A practice full of unready clients isn't busy in a good way — it's converting effort into dead deals. (Why most deals fail to close →)
The three levers readiness moves
1. Close probability
With an estimated 70–80% of listed businesses failing to close, the single biggest driver of your income is conversion — and conversion is mostly a readiness problem. Moving a client from "likely to die in diligence" to "likely to close" is the highest-value thing you can do for your own revenue.
2. Speed to close
Ready clients move through diligence faster because documentation is clean and surprises are few. Faster closes mean more deals per year through the same capacity — and momentum that prevents the stalls that kill deals. (Where deals stall and die →)
3. Multiple at close
Readiness raises the multiple — owner independence, durable revenue, and clean financials all push the price up, and your fee usually scales with the deal. A higher multiple is a higher fee on the same client. (What moves the multiple →)
The math, illustrated
Consider the same client, two ways. (Illustrative figures to show the mechanics, not a guarantee.)
| Unready, listed now | Prepared, then listed | |
|---|---|---|
| Probability of closing | Low | High |
| Time in diligence | Long, prone to stall | Shorter, fewer surprises |
| Multiple at close | Discounted | Higher |
| Your expected fee | High effort × low close odds = low expected value | Slightly delayed × high close odds × bigger deal = higher expected value |
The unready path feels faster because you list immediately. But expected value — probability times payout — favors the prepared client decisively, because a fee you're unlikely to collect isn't worth much, and a smaller fee on a discounted deal is worth less than a bigger fee on a deal that actually closes.
Why a referral protects the fee rather than gives it away
When you refer a client to readiness work, the client returns to you as advisor of record — now far more likely to close, faster, at a higher number. You didn't give away a fee; you converted a low-probability fee into a high-probability, larger one. The readiness partner builds the infrastructure; you run the transaction. The roles don't compete — they compound. (How the partnership works →) · (When to refer vs. list →)
Quantify a client's readiness in five minutes. The Exit Readiness Score gives you an objective read on close probability before you commit your capacity.
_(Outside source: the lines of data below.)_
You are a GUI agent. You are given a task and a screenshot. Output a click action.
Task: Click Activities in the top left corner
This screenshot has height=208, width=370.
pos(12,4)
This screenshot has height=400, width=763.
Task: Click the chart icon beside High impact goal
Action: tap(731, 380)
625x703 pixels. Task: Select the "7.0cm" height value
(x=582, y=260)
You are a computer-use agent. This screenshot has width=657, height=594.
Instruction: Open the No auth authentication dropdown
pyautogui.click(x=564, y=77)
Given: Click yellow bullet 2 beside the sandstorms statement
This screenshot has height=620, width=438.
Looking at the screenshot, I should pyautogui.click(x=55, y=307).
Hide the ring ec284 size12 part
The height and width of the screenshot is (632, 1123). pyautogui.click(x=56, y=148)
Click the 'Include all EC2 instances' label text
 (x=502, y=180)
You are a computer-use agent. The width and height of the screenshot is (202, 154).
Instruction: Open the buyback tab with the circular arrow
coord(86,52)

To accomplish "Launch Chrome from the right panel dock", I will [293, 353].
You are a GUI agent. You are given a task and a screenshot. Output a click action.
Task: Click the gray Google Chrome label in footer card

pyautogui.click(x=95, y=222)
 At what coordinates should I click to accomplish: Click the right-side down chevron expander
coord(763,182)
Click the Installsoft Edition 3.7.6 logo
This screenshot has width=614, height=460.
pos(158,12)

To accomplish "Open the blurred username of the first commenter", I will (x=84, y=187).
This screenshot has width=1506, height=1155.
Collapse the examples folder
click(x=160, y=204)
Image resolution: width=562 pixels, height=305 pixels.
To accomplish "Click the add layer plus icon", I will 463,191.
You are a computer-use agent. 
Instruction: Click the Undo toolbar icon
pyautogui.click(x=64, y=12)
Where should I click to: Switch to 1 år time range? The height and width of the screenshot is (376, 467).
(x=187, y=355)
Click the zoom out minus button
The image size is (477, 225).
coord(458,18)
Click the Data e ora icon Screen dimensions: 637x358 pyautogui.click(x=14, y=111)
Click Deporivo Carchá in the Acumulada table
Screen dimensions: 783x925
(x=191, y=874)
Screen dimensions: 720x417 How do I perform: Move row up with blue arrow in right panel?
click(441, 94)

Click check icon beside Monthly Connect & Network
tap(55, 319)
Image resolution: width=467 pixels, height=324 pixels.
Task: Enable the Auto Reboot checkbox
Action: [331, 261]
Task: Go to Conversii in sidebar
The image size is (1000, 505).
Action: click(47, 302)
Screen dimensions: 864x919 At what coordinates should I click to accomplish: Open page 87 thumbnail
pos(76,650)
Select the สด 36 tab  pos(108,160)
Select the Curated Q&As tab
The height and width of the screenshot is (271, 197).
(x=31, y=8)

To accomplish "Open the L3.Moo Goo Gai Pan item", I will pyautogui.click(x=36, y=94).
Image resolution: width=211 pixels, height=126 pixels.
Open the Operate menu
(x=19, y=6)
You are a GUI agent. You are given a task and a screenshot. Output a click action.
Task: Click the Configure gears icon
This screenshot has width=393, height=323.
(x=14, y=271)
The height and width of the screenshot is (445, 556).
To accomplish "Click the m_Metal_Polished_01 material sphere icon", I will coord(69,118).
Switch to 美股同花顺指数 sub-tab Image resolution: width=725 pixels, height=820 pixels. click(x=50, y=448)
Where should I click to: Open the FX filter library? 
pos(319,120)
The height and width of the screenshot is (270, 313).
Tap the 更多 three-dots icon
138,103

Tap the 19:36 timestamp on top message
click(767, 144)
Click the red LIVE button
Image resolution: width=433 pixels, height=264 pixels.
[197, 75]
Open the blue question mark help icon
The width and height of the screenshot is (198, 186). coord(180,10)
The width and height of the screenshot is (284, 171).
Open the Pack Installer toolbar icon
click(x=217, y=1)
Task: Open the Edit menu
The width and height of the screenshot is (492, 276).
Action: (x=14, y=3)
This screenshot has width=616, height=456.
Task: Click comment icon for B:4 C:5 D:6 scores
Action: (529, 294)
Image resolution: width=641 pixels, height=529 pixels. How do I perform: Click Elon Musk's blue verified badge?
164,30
See the readiness lens →
The practice-level effect
Zoom out from the single deal. An advisor who systematically prepares clients before listing runs a practice with a higher close rate, faster cycles, larger deals, and stronger client and buyer relationships — which compounds into referrals and reputation. The advisor who lists everything immediately runs a busier practice with a lower close rate and a trail of disappointed sellers. Same effort, very different economics. Readiness isn't a cost center for your practice; it's a conversion strategy.
Frequently asked questions
Do prepared businesses sell more often than unprepared ones?
Yes. With an estimated 70–80% of listed businesses failing to close, readiness is the biggest driver of conversion. A prepared client — owner-independent, diversified, with clean financials — is far more likely to survive diligence and close.
Is it worth delaying a listing to prepare a client?
Usually, when the gap is structural and fixable. Expected value (close probability times fee) favors the prepared client, because a fee you're unlikely to collect on an unready deal is worth less than a larger, more probable fee on a prepared one.
Does referring a client to readiness work cost me the fee?
No. The client returns to you as advisor of record, more likely to close and at a higher multiple. A referral converts a low-probability fee into a high-probability, often larger one — and the readiness partner doesn't run the transaction, you do.
How does readiness affect my fee size?
Readiness raises the multiple through owner independence, durable revenue, and clean financials, and advisor fees typically scale with deal size. A higher closing multiple means a higher fee on the same client.